Le groupe de travail multidisciplinaire constitué par la Haute autorité de santé (HAS) en charge d’étudier la nomenclature a identifié un risque de grabatisation des personnes qui utilisent des sièges coquilles de série à mauvais escient, du fait de leur positionnement passif. Or, en autorisant la prise en charge de sièges coquilles dans des conditions qui n’apparaissent pas assez précises, la nomenclature actuelle ne permet pas d’exercer une vigilance particulière de nature à éviter ce risque. C’est pourquoi une nouvelle nomenclature fixe des spécifications techniques détaillées ainsi qu’une restriction des indications de prescriptions aux patients gériatriques sans aucune autonomie, confinée au lit ou au fauteuil et pour laquelle une utilisation à court terme est envisagée. Il n’est pas question d’exclure les sièges coquilles de la liste des produits et prestations remboursables. La prise en charge des sièges coquilles sera désormais restreinte aux seuls patients évalués GIR1 et GIR2 selon la grille d’évaluation de l’autonomie AGGIR (Autonomie, Gérontologie, Groupes Iso-Ressources). La phase contradictoire avec les fabricants est arrivée à son terme au début de l’année 2017 sans avoir permis de trouver un accord malgré les concessions faites sur le calendrier de mise en œuvre.

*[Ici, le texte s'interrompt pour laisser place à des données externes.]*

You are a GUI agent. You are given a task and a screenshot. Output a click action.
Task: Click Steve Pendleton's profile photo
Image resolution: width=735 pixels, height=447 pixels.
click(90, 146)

Toutefois afin d’éviter des conséquences dommageables de ce changement sur le secteur, un délai important avant l’entrée en vigueur au 1er juillet 2018 des spécifications techniques de la nouvelle nomenclature a été accordé à titre exceptionnel aux fabricants. Ce délai doit permettre la mise aux normes des produits ainsi que la vente des stocks de sièges coquilles sous leur forme actuelle, à la condition que ces derniers soient dès à présent prescrits dans le cadre des nouvelles indications de prise en charge pour les raisons de santé publique évoquées plus haut. En outre, la prise en charge des sièges coquilles sera conditionnée par une demande d’accord préalable auprès de l’assurance maladie, assortie d’un contrôle a priori effectué par le service médical. Ces dispositions sont contenues dans l’arrêté du 17 octobre 2017 publié au Journal officiel du 24 octobre 2017.